Passage —
· · · · ·
Saturday, 13 December 2014

Forensic Facial Reconstruction, the state of the art

As many of you know last week a team of the University of Leicester have publicly revealed to have discovered, in all likelihood, the tomb of Richard III. The results seem comforted by the analysis of mitochondrial DNA, while the discrepancy on the Y chromosome could be explained by a false paternity. The study was completed with a forensic facial reconstruction of the king, performed by the experts of the University of Dundee, led by Caroline Wilkinson, Professor of Craniofacial Identification.
Given the opportunity, I decided to publish here our state of the art on this particular field (forensic facial reconstruction applied to archeology), publishing the presentation that I gave during the study day in honor of Prof. Franco Ugo Rollo (Ascoli Piceno, November 26 2014).

You can see the presentation here below (better visualized at this link)...
 



... and here is a brief explanation of each slide:

SLIDE 1

A remember of Franco Ugo Rollo, professor at the Camerino University. It was not my fortune to know personally Prof. Rollo, but his name is surely well known also in my discipline (archeology).

SLIDE 2

"Digital faces: new technologies for the forensic facial reconstruction of the historical figures".
The presentation intend to be an overview of the digital methodologies of FFR with FLOSS, developed in the last two years on the blog ATOR with a spontaneous contribution of different authors.

SLIDE 3

The traditional work-flow involves several operations: 3D scanning the skull, preparing a replica, performing the anthropological analyses, placing the tissue depth markers, reconstructing the profile, modeling the muscles and skin, calibrating the model with the available sources and dressing it.

SLIDE 4

The same operations are necessary for the digital work-flow. Our main work has been to turn the traditional process into a digital one, using only FLOSS.

SLIDE 5

There are different technology to obtain a 3D digital copy of the original skull. The main two we are using are: SfM - IBM and X-ray CT.

SLIDE 6

IN 2009 Arc-Team perform the first test in applying SfM - IBM with FLOSS to Cultural Heritage, during its participation at the TOPOI excelent cluster of Berlin.

SLIDE 7

The test developed in a collaboration with the French researcher +Pierre Moulon (Université Paris - Est and Mikros Image; actually at Acute3D) to integrate SfM - IBM software in ArcheOS 4 (codename Caersar)

SLIDE 8

The first test (TOPOI Löwe) gave positive results

SLIDE 9

The process is mainly based on different photos with different orientations, computing the displacement of common points between images

SLIDE 10

To complete the 3D documentation of an object, the next step is the so-called mesh-editing, which can be performed in the software MeshLab (developed by the Visual Computing Lab at the ISTI - CNR of Pisa, Italy)

SLIDE 11

In order to validate the digital method of FFR, some unconventional procedures (derived from the hacker culture) have been adopted. With reverse engineering techniques, based on SfM, it has been possible to digitally replicate the process of past FFR projects and to compare the results.

SLIDE 12

The anthropological validation has been performed comparing the result of 3D models obtained with SfM - IBM and the relative results coming form 3D scan (the observed distortion remained in the range of 1 mm).

SLIDE 13

In several projects it is possible to work with DICOM data. In these cases the anthropological analysis is more accurate. (3D VS Voxel)
· · · · ·
Supplied entries —

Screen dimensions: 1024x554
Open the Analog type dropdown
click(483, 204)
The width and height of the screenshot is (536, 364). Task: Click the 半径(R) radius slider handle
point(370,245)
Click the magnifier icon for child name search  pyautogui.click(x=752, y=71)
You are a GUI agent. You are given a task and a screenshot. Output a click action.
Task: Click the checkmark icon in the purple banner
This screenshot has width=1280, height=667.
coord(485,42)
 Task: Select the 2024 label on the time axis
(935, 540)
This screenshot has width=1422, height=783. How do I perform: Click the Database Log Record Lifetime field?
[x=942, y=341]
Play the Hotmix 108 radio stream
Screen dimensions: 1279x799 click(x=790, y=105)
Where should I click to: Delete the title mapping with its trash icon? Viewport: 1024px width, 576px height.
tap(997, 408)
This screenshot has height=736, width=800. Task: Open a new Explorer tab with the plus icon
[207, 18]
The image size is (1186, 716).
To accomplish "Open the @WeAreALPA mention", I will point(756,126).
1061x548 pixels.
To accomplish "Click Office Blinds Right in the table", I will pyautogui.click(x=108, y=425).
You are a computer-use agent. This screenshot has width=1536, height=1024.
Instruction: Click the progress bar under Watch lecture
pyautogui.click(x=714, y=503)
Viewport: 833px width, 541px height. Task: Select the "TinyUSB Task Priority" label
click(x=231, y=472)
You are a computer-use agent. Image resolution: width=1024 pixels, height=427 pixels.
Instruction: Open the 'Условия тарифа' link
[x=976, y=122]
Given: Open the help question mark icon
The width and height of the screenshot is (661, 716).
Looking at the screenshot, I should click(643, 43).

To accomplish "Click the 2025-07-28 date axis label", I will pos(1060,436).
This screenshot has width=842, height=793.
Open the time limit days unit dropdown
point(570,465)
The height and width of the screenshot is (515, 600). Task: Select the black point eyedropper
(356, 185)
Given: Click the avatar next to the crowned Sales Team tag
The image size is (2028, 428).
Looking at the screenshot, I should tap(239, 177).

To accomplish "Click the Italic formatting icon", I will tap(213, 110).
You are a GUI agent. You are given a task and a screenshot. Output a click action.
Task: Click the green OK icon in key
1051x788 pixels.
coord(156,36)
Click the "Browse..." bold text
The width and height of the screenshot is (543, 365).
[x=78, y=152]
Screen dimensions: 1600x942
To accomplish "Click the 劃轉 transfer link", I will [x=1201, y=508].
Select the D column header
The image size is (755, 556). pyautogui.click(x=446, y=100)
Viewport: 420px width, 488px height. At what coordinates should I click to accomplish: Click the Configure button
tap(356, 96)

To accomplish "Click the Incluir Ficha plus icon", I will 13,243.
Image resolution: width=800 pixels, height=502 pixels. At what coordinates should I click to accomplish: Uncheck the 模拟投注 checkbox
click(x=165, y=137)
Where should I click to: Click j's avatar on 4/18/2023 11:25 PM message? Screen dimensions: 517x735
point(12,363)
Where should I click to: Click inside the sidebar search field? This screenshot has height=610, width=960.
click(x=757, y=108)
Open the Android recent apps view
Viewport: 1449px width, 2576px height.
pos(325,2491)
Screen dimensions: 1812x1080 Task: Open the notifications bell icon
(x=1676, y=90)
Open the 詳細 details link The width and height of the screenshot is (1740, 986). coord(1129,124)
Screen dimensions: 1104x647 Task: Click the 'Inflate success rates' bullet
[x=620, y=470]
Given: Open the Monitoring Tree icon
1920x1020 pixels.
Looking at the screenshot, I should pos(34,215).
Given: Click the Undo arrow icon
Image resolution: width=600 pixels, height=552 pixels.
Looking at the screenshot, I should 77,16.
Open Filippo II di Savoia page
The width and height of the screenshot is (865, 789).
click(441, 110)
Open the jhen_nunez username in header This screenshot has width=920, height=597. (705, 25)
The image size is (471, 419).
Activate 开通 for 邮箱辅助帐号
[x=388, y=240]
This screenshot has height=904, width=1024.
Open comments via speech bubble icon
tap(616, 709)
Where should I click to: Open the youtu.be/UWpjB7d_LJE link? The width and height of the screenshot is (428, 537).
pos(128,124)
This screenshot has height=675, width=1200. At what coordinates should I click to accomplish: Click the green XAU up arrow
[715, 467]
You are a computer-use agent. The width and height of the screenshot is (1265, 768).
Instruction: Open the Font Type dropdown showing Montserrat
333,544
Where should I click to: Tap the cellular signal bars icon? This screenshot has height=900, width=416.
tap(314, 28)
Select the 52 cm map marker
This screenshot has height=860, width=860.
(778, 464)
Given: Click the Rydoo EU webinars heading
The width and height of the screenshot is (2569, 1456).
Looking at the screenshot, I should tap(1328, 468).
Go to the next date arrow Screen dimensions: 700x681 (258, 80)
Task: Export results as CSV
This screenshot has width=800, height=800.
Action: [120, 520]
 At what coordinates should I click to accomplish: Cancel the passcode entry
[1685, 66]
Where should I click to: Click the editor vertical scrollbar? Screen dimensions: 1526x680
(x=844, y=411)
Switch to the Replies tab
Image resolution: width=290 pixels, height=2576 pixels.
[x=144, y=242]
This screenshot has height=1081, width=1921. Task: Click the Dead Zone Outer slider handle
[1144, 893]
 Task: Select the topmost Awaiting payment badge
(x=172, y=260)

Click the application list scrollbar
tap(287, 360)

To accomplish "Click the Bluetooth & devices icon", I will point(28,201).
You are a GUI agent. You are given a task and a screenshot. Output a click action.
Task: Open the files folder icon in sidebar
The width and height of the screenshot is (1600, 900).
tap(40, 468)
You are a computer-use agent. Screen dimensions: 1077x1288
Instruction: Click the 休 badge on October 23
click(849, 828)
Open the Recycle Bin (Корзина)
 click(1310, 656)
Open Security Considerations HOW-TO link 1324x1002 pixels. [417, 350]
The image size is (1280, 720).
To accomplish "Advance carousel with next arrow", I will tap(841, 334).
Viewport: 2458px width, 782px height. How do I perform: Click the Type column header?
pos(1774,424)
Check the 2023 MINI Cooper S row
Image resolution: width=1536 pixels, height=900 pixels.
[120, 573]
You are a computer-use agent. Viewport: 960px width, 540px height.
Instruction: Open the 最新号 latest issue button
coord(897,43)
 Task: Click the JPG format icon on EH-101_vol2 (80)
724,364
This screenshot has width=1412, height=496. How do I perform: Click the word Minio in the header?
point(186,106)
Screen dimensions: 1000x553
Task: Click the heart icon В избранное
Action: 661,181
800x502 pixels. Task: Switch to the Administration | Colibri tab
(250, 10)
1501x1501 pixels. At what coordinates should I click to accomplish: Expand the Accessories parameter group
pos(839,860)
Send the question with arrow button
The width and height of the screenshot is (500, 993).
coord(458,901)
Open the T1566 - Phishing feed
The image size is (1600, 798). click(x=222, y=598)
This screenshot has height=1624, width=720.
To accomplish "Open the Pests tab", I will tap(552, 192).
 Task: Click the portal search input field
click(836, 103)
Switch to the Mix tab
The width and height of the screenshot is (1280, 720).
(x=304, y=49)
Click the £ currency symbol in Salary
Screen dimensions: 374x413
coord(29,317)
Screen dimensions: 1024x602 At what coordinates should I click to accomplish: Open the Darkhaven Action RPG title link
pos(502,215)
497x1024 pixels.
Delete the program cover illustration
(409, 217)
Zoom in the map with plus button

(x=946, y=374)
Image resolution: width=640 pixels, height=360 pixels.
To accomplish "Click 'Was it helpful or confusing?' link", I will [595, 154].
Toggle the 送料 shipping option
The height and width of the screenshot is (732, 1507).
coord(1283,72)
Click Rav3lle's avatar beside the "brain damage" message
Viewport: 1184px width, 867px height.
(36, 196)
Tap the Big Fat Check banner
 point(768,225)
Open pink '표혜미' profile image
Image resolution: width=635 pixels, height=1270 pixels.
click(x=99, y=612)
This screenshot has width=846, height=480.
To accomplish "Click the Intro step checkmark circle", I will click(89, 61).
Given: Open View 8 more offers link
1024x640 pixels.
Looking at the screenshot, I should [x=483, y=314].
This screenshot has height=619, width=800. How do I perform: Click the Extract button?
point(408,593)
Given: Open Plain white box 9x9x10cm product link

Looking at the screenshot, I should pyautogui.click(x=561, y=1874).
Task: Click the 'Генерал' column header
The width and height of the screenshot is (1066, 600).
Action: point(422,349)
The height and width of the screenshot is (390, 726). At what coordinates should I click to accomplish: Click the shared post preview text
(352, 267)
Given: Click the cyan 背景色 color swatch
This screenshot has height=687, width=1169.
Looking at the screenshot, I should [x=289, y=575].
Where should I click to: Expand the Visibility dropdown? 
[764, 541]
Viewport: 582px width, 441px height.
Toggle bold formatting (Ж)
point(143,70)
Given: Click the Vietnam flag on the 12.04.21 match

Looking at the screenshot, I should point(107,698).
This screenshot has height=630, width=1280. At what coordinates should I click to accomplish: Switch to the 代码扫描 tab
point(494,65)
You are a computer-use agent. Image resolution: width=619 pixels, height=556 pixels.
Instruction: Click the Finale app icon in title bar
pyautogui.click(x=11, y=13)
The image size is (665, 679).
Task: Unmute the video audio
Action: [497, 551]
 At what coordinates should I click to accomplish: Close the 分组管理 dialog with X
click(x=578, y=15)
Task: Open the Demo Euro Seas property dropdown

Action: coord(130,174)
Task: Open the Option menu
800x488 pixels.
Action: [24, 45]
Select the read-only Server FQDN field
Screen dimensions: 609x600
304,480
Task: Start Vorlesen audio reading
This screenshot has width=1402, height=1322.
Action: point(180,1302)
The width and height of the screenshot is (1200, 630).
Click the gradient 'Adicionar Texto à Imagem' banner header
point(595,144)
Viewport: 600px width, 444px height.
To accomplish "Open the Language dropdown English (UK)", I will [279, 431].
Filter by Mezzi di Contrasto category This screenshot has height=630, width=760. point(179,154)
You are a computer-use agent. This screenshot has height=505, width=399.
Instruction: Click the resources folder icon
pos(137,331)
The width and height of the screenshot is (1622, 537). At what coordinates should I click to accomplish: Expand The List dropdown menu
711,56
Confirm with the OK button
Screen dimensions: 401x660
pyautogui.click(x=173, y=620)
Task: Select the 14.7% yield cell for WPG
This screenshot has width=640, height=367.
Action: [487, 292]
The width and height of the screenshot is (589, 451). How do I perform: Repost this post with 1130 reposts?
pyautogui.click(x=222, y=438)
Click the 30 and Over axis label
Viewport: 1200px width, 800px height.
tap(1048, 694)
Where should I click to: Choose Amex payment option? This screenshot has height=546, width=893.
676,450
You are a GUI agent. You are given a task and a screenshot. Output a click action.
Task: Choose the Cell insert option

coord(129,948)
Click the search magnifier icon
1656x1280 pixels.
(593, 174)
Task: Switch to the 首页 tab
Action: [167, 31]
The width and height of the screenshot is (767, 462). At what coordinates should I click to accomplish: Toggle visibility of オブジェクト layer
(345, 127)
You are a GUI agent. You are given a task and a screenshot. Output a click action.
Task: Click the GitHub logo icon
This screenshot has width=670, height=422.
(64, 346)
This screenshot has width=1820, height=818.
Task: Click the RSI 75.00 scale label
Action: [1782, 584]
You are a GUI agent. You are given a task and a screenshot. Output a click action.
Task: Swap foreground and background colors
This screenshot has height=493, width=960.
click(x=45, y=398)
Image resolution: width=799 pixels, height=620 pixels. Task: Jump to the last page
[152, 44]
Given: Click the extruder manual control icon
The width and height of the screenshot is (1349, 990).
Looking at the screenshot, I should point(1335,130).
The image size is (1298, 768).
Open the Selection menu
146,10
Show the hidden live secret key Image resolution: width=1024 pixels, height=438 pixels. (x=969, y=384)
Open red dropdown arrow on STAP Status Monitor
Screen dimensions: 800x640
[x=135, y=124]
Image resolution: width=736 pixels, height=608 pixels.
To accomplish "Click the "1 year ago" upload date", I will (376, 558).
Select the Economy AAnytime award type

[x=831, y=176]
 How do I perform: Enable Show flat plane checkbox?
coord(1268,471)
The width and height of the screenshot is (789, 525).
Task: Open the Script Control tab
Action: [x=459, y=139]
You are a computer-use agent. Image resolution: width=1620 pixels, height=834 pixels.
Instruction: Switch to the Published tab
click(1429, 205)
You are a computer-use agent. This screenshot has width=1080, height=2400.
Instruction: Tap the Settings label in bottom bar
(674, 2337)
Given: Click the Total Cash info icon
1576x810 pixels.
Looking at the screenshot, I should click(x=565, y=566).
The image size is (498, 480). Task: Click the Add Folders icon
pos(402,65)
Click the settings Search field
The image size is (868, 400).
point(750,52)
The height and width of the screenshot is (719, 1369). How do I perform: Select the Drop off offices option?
· · · · ·
What is needed — Write what comes next in the post on forensic facial reconstruction, going on from the end of its note on slide 13. The entries have nothing to do with this.

Task response —
SLIDE 14

The main software we used for DICOM data is InVesalius, mainly developed at the Renato Archer Information of Technology Center, an institute of the Brazilian Ministry of Science and Technology.

SLIDE 15

"X-ray computed tomography (X-ray CT) is a technology that uses computer-processed X-rays to produce tomographic images (virtual 'slices') of specific areas of the scanned object, allowing the user to see inside without cutting." (Wikipedia)

SLIDE 16

Also in this case, the process was validated with unconventional procedures derived from hacker culture. With reverse engineering of CT videos it has been possible to rebuild DICOM data and the 3D model of different skulls, replicating FFR projects and comparing the results.

SLIDE 17

It is necessary to check and validate the protocol with a continuous methodological comparisonwith all the available resources. For this reason, we tried also the FFR of Henry the IV, a project in which Prof. Rollo was involved, rejecting (with other scholars) the attribution of the mummified head to the French king. Our test in this case is just an experiment, starting from low quality data, but it is a good example to show some benefits of digital FFR, like the possibility to quickly modify the reconstructed face (e.g. closing the mouth in order to perform superimposition with the death mask), an operation not so simple with tangible models.

SLIDE 18

Once obtained the 3D model, digital anthropological analyses do not differ from traditional ones.

SLIDE 19

In some cases, a virtual restoration of the model is necessary. The solution comes from symmetrical and boolean operations of 3D modeling software (Blender).

SLIDE 20

The whole process of 3D modeling is actually performed in the software Blender.

SLIDE 21

The first operation is to fix the 3D skull on the Frankfurt plane, which replicates the head position of a standing human figure.

SLIDE 22

Than tissue depth markers are placed. The software keeps automatically the correct normal of each marker.

SLIDE 23

In our works, for depth tissue markers, we use the tables of Degreef et alii (2006)

SLIDE 24

A second step is the profile reconstruction.

SLIDE 25

For nose shape we refer to G. Lebedinskaya method.

SLIDE 26

The validation of the method came mainly from the comparison between FFR models and the facial DICOM data of living people, a simple simple with digital techniques, using the software CloudCompaer. All this experiment were conducted ans blind test (the artist did not know the identity and the fisionomy of the people).

SLIDE 27

According to the blind test, main deviations were detected on the cheeks.

SLIDE 28

Like other 3D operations, muscles modeling has been performed in Blender.

SLIDE 29

The technique hes been continuously rationalized and optimize. For instance, once the main muscles are modeled with metaballs in Blender, the result can be reused in successive reconstructions through an anatomical deformation.

SLIDE 30

It is possible to reach more realistic results through specific modeling tools,
like the "sculpt mode" in Blender.

SLIDE 31

Also skin modeling is an operation to be performed in Blender

SLIDE 32

Again the technique has been optimized: In order to simplify and speed up the process, a neutral facial model has been  created.

SLIDE 33

The neutral model can be anatomically deformed on different skulls to meet gender and age dimorphism.

SLIDE 34

At the same time, the neutral model can be deformed to meet the anatomical criteria which determine the individual dimorphism.

SLIDE 35

After the reconstruction process, two main models are defined:  one with hair and one hairless.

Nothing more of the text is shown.